▸ TASK STATEMENT
Copy the following material line for line, with no changes.

▸ RECORDS
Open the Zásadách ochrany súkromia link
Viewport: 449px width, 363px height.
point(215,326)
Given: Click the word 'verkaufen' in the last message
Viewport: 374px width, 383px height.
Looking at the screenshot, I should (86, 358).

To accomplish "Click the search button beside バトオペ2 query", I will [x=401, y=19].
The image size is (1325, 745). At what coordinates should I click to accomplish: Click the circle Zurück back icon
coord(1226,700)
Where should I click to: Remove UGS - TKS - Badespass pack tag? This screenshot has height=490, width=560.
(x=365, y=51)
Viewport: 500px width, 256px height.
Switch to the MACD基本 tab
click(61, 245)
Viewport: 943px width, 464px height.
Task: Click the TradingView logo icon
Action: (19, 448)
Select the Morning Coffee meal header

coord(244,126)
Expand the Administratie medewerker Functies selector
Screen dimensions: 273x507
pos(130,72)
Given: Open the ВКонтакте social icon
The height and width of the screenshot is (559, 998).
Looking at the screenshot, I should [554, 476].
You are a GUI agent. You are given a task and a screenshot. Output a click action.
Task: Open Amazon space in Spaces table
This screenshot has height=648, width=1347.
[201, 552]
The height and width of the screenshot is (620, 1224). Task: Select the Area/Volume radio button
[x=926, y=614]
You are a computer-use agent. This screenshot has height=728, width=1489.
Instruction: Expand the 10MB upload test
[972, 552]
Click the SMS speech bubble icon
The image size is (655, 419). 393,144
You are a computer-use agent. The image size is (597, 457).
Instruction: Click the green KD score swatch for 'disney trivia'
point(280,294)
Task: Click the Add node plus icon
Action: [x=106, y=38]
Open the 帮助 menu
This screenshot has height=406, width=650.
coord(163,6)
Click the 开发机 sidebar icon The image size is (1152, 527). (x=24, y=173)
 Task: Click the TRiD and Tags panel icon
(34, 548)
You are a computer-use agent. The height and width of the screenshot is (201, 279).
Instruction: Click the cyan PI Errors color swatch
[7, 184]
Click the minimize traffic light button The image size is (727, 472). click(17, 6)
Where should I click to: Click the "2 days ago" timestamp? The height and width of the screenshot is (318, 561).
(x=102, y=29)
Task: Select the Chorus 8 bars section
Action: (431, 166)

▸ FINISHED ANSWER
Open the Zásadách ochrany súkromia link
Viewport: 449px width, 363px height.
point(215,326)
Given: Click the word 'verkaufen' in the last message
Viewport: 374px width, 383px height.
Looking at the screenshot, I should (86, 358).

To accomplish "Click the search button beside バトオペ2 query", I will [x=401, y=19].
The image size is (1325, 745). At what coordinates should I click to accomplish: Click the circle Zurück back icon
coord(1226,700)
Where should I click to: Remove UGS - TKS - Badespass pack tag? This screenshot has height=490, width=560.
(x=365, y=51)
Viewport: 500px width, 256px height.
Switch to the MACD基本 tab
click(61, 245)
Viewport: 943px width, 464px height.
Task: Click the TradingView logo icon
Action: (19, 448)
Select the Morning Coffee meal header

coord(244,126)
Expand the Administratie medewerker Functies selector
Screen dimensions: 273x507
pos(130,72)
Given: Open the ВКонтакте social icon
The height and width of the screenshot is (559, 998).
Looking at the screenshot, I should [554, 476].
You are a GUI agent. You are given a task and a screenshot. Output a click action.
Task: Open Amazon space in Spaces table
This screenshot has height=648, width=1347.
[201, 552]
The height and width of the screenshot is (620, 1224). Task: Select the Area/Volume radio button
[x=926, y=614]
You are a computer-use agent. This screenshot has height=728, width=1489.
Instruction: Expand the 10MB upload test
[972, 552]
Click the SMS speech bubble icon
The image size is (655, 419). 393,144
You are a computer-use agent. The image size is (597, 457).
Instruction: Click the green KD score swatch for 'disney trivia'
point(280,294)
Task: Click the Add node plus icon
Action: [x=106, y=38]
Open the 帮助 menu
This screenshot has height=406, width=650.
coord(163,6)
Click the 开发机 sidebar icon The image size is (1152, 527). (x=24, y=173)
 Task: Click the TRiD and Tags panel icon
(34, 548)
You are a computer-use agent. The height and width of the screenshot is (201, 279).
Instruction: Click the cyan PI Errors color swatch
[7, 184]
Click the minimize traffic light button The image size is (727, 472). click(17, 6)
Where should I click to: Click the "2 days ago" timestamp? The height and width of the screenshot is (318, 561).
(x=102, y=29)
Task: Select the Chorus 8 bars section
Action: (431, 166)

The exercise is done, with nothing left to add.